What you have to do — Copy the records below word for word, starting at the line that contains "I want to click on row-status-cell: 2" and ending at the line that contains "pyautogui.click(x=293, y=280)", with both of those lines included.

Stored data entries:
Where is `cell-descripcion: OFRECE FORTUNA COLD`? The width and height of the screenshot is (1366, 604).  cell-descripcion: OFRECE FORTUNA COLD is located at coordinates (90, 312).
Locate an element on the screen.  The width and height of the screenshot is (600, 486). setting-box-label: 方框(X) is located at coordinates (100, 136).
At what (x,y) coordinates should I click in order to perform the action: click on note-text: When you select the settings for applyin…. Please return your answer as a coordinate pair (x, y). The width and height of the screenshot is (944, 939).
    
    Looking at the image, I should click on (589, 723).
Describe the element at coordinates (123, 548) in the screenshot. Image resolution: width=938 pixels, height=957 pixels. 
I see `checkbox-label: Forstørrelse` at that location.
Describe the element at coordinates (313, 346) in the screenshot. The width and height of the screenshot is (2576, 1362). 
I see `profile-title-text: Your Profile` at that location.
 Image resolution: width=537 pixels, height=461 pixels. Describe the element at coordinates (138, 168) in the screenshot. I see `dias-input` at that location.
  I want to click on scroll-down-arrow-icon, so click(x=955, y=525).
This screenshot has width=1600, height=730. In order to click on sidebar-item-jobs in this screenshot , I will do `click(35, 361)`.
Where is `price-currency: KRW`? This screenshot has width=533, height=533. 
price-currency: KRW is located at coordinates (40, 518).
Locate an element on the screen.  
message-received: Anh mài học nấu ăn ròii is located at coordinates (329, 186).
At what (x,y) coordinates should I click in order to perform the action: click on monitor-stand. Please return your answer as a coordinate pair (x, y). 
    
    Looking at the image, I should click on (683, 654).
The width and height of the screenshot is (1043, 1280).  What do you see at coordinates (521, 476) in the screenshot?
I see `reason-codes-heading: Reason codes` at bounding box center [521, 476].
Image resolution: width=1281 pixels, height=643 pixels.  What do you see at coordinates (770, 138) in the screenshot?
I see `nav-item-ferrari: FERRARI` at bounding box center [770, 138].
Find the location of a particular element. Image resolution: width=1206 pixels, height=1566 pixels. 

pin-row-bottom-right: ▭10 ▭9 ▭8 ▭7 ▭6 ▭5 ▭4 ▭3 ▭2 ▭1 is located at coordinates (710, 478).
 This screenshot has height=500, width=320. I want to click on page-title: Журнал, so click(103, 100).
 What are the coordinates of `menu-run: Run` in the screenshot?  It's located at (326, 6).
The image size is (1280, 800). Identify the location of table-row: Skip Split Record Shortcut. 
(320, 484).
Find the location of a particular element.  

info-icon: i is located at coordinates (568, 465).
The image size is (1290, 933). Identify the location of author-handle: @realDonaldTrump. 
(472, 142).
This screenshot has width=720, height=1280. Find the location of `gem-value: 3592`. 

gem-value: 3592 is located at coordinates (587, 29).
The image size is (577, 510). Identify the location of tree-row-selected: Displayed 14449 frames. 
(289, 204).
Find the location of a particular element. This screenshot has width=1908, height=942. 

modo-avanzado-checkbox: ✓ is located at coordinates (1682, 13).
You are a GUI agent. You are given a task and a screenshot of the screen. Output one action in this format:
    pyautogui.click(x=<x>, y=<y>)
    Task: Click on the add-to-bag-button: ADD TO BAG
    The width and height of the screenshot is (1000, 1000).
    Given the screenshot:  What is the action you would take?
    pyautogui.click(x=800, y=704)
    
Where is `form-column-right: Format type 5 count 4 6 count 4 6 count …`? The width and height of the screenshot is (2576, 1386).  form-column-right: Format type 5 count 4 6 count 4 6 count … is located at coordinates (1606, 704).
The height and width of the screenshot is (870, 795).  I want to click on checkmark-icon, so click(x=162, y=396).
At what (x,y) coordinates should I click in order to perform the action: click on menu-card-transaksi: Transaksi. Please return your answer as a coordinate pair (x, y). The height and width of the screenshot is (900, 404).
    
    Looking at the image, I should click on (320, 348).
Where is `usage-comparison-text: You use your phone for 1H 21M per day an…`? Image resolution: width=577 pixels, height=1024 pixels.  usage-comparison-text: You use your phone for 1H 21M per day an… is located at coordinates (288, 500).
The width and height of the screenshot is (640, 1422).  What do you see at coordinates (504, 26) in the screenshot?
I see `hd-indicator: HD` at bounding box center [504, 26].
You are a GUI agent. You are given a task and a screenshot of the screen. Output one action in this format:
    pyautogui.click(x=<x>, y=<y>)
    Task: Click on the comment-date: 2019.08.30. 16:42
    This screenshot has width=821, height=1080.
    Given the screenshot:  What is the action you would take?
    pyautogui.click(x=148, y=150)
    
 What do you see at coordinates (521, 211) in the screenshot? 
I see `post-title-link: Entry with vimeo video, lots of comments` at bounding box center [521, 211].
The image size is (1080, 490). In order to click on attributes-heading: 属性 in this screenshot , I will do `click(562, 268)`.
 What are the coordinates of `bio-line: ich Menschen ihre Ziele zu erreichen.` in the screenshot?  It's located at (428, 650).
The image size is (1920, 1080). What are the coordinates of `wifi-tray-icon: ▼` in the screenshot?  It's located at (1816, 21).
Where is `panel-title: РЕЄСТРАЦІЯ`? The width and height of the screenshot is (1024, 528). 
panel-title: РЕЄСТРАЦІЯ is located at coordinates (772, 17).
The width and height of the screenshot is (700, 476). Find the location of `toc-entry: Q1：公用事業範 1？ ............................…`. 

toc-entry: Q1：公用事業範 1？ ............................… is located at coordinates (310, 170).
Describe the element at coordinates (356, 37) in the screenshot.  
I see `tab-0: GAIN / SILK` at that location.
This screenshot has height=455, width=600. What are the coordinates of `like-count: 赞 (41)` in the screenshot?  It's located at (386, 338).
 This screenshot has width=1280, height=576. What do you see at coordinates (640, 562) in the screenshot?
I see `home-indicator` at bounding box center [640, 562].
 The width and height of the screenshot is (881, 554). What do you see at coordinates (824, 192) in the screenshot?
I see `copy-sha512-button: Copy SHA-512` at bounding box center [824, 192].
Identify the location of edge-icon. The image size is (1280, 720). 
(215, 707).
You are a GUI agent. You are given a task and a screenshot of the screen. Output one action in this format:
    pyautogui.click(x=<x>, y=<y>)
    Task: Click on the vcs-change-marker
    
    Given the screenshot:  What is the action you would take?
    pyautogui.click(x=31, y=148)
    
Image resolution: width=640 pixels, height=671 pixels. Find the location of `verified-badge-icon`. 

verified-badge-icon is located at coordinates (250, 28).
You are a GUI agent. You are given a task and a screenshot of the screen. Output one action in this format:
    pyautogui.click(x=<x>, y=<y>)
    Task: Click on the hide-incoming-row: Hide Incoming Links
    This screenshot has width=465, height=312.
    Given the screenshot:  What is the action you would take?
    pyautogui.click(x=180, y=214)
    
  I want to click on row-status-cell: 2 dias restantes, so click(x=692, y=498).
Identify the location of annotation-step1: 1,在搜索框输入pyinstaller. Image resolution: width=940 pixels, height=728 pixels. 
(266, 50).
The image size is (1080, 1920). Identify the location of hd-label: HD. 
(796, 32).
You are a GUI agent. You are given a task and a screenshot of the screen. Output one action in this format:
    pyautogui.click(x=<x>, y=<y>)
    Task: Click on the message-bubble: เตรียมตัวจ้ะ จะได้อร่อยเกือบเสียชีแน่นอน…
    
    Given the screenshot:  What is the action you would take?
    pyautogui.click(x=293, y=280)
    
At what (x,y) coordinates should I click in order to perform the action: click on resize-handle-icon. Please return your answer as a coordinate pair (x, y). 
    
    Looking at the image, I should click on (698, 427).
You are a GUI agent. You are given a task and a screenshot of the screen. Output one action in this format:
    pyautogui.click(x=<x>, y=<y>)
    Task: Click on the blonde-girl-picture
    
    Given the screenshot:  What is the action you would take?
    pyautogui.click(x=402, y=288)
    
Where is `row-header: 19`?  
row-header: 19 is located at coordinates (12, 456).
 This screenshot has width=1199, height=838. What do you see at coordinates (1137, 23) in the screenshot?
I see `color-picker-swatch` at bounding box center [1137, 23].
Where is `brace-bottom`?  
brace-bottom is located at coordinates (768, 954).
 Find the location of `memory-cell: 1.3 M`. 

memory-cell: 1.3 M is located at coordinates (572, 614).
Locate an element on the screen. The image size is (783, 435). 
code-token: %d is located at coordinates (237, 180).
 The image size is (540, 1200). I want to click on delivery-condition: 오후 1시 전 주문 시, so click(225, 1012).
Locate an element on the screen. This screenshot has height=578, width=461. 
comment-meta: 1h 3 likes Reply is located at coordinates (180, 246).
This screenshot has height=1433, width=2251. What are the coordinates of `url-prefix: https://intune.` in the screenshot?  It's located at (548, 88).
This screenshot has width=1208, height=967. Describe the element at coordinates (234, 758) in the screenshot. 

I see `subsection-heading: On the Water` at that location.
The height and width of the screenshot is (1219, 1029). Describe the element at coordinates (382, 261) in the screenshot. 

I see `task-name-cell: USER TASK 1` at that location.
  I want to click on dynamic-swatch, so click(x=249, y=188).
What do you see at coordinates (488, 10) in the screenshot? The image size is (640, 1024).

Written solution —
  I want to click on row-status-cell: 2 dias restantes, so click(x=692, y=498).
Identify the location of annotation-step1: 1,在搜索框输入pyinstaller. Image resolution: width=940 pixels, height=728 pixels. 
(266, 50).
The image size is (1080, 1920). Identify the location of hd-label: HD. 
(796, 32).
You are a GUI agent. You are given a task and a screenshot of the screen. Output one action in this format:
    pyautogui.click(x=<x>, y=<y>)
    Task: Click on the message-bubble: เตรียมตัวจ้ะ จะได้อร่อยเกือบเสียชีแน่นอน…
    
    Given the screenshot:  What is the action you would take?
    pyautogui.click(x=293, y=280)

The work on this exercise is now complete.